**Required action**
The required result is the number of lines below that hold the word "Viewport", stated without anything else.

**Input**

---

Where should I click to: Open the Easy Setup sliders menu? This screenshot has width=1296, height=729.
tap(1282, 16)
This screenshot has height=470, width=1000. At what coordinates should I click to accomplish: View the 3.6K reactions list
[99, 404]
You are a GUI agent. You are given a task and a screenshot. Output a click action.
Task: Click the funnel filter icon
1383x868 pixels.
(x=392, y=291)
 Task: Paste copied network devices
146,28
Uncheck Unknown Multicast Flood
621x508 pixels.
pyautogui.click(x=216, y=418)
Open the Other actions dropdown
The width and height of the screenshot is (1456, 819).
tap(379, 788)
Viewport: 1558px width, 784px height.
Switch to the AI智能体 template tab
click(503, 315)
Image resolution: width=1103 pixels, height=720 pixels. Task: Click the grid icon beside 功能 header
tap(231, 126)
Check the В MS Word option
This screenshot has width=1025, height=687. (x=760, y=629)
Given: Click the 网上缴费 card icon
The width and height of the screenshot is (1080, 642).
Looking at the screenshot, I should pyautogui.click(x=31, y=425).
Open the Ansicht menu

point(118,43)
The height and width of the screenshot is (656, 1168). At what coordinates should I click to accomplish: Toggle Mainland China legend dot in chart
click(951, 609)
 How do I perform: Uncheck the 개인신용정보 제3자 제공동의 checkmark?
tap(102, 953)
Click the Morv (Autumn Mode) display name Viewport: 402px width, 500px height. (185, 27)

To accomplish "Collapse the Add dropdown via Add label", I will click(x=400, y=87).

---

**Your response**
2